• Problem to solve: Reproduce the lines of the records below word for word, starting at the line that contains "Viewport: 1366px width, 768px height." and ending at the line that contains "tap(1311, 297)", with both of those lines included.

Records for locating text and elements
◇ ◇ ◇

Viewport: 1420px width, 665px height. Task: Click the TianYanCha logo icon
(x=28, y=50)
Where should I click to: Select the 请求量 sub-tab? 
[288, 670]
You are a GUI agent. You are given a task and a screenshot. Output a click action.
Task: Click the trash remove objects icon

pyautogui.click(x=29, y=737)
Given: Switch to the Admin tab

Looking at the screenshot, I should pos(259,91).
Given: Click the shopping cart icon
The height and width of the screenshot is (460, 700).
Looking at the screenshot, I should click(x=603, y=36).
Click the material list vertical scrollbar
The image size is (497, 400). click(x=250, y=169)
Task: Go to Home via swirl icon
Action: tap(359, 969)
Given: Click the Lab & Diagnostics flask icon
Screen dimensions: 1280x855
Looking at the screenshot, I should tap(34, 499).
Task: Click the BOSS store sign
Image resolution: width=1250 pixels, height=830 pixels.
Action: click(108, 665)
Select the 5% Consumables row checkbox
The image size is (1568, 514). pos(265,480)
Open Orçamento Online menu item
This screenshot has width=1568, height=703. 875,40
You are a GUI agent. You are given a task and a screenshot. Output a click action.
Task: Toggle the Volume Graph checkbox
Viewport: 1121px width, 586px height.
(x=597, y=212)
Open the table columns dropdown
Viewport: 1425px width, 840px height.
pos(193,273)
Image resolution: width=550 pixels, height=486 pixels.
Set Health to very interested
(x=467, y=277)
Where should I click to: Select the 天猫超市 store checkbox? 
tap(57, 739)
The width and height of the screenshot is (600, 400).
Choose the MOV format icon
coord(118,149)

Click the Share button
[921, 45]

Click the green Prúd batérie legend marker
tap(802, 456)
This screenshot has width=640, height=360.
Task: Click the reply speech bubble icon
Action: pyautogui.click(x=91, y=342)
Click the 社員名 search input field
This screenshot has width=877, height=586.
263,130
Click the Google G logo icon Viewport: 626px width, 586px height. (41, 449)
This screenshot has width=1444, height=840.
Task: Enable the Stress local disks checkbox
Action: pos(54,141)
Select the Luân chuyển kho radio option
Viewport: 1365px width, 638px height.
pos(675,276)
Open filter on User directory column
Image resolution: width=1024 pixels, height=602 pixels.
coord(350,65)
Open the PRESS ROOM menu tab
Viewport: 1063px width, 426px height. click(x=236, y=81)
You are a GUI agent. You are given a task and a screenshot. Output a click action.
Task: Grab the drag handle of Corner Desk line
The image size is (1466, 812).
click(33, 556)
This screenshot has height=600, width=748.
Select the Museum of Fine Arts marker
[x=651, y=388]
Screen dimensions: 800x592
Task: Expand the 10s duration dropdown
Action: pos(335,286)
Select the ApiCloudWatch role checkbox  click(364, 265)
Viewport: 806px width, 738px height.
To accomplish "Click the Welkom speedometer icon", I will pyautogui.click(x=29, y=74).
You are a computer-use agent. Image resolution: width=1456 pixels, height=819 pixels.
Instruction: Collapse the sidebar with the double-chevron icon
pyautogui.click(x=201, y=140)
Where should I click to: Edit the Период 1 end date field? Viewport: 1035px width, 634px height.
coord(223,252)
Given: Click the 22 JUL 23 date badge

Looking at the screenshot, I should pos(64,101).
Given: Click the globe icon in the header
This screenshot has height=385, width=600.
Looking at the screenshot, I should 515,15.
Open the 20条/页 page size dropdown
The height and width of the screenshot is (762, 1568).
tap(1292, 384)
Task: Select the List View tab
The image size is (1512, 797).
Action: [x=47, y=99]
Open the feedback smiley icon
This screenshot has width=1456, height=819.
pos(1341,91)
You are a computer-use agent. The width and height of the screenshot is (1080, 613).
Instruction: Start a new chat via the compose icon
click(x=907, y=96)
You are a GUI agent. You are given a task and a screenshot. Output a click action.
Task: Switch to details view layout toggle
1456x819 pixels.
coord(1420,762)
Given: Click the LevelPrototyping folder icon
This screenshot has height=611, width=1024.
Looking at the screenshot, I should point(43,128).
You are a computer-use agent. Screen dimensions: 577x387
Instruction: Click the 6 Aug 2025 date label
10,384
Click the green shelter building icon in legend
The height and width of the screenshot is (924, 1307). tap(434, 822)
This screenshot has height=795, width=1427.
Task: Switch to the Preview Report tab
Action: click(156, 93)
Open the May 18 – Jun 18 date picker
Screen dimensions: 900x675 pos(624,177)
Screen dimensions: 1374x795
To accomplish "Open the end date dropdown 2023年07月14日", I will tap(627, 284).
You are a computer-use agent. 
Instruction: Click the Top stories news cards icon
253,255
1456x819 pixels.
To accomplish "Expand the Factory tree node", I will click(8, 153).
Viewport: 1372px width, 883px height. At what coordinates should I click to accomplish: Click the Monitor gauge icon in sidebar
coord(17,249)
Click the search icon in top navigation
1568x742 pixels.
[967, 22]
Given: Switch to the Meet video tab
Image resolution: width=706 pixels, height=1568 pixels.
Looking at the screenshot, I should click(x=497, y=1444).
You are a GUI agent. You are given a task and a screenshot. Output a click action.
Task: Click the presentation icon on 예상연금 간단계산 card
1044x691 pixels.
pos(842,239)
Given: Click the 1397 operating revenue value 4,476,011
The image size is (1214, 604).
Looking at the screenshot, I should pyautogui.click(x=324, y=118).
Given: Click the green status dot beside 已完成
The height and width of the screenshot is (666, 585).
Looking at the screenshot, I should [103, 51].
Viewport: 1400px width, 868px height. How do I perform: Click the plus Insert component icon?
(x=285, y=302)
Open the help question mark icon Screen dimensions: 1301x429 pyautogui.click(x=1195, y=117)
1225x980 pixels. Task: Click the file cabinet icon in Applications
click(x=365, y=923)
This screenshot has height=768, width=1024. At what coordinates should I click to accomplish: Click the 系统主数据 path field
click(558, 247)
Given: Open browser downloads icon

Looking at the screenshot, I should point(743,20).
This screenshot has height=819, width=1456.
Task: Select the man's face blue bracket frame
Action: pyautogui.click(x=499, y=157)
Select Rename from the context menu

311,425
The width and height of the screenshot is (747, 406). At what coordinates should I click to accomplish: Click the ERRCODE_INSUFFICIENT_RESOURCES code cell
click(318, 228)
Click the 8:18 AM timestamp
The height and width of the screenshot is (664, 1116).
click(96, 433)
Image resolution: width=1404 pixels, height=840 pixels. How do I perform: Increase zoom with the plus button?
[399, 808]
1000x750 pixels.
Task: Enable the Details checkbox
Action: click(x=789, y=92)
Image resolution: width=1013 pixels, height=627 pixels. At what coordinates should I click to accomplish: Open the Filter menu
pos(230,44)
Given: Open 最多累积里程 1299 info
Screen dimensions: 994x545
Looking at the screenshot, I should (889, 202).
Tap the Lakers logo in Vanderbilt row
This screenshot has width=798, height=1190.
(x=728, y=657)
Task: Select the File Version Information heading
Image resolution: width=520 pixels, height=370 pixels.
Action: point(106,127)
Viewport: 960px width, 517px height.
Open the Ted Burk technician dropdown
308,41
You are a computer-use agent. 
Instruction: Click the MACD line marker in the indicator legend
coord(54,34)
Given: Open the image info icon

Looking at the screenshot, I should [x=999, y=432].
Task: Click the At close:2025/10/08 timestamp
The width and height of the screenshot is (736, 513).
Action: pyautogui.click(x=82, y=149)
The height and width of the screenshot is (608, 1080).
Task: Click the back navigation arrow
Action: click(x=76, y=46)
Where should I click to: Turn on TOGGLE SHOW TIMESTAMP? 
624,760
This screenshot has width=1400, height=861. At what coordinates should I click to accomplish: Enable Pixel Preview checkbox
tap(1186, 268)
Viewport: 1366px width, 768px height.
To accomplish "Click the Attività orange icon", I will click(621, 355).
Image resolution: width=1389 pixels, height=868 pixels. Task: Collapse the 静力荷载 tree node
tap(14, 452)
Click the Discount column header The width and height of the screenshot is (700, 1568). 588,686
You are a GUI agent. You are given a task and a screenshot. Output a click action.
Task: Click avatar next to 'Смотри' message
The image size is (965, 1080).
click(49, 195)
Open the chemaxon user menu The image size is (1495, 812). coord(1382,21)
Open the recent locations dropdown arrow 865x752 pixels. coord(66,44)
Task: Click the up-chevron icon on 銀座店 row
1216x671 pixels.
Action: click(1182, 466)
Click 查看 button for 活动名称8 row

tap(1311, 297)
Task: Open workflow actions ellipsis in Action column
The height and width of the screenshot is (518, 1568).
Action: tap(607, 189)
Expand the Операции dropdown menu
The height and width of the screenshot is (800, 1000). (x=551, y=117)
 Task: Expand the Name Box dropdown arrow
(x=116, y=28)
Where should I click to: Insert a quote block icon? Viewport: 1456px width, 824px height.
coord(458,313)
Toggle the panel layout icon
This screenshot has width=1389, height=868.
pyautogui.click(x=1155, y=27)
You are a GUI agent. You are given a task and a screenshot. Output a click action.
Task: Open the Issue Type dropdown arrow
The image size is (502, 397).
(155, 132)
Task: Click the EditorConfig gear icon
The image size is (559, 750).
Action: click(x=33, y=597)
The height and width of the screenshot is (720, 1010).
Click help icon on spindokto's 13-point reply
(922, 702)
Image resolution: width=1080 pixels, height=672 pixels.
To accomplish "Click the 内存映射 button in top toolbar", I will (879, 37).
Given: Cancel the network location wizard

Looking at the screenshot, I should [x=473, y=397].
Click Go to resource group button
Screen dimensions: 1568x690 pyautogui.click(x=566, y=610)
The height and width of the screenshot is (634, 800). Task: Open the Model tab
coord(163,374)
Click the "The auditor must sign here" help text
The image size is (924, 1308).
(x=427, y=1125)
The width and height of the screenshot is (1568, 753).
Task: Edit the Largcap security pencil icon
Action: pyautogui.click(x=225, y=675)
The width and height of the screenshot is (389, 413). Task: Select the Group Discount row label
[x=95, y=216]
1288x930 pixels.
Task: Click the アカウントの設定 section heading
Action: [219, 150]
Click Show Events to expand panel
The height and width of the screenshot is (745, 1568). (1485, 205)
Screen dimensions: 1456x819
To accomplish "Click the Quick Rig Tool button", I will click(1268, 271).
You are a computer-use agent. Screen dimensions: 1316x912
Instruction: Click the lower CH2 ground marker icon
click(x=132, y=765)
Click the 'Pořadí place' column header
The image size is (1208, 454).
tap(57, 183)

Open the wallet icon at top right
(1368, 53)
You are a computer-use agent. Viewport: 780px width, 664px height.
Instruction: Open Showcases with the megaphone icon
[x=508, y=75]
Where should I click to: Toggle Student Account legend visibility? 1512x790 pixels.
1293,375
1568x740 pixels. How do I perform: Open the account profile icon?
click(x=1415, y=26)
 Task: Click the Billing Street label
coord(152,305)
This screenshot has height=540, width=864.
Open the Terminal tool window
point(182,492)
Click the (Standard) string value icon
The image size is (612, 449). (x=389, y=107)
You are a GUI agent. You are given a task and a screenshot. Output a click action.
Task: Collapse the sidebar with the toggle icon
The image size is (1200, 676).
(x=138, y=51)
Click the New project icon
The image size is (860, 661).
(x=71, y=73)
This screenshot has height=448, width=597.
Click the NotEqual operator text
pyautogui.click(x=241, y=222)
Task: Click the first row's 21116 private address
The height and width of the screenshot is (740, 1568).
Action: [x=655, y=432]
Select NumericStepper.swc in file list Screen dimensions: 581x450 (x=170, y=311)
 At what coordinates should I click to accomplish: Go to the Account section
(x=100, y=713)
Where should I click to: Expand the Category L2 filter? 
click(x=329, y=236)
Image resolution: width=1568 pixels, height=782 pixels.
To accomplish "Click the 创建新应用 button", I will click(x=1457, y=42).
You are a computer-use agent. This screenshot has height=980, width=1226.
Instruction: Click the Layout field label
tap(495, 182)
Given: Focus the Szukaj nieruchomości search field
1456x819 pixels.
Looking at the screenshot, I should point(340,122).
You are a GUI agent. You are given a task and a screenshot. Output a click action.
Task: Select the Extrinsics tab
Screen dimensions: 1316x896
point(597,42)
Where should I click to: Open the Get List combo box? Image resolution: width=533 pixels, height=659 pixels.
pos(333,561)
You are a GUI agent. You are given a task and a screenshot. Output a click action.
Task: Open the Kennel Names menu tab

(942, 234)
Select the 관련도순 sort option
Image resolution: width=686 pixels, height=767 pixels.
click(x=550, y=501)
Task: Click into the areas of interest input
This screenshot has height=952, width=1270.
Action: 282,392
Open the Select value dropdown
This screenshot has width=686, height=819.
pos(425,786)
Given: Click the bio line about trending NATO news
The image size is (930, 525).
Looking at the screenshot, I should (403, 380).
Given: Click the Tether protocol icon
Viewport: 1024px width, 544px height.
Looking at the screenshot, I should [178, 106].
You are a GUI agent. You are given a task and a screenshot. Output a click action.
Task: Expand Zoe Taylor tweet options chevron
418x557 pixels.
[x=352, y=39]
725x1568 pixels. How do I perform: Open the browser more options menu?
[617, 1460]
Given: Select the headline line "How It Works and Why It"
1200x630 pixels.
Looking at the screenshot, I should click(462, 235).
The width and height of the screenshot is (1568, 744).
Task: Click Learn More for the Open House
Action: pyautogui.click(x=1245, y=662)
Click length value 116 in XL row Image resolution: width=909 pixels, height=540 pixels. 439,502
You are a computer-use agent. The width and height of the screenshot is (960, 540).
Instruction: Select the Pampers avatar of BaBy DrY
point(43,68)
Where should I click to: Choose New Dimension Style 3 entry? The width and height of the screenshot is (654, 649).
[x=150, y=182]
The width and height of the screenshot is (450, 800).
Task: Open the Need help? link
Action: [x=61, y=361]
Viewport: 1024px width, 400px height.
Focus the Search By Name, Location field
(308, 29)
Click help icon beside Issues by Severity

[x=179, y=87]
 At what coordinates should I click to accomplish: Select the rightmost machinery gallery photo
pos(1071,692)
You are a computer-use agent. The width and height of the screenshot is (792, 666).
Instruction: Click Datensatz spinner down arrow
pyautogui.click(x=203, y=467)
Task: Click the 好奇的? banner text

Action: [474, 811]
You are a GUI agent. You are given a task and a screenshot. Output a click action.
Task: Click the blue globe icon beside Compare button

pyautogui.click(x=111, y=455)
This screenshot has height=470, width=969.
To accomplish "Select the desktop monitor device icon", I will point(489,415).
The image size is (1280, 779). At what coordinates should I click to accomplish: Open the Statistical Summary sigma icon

◇ ◇ ◇

• Solution for this task:
Viewport: 1366px width, 768px height.
To accomplish "Click the Attività orange icon", I will click(621, 355).
Image resolution: width=1389 pixels, height=868 pixels. Task: Collapse the 静力荷载 tree node
tap(14, 452)
Click the Discount column header The width and height of the screenshot is (700, 1568). 588,686
You are a GUI agent. You are given a task and a screenshot. Output a click action.
Task: Click avatar next to 'Смотри' message
The image size is (965, 1080).
click(49, 195)
Open the chemaxon user menu The image size is (1495, 812). coord(1382,21)
Open the recent locations dropdown arrow 865x752 pixels. coord(66,44)
Task: Click the up-chevron icon on 銀座店 row
1216x671 pixels.
Action: click(1182, 466)
Click 查看 button for 活动名称8 row

tap(1311, 297)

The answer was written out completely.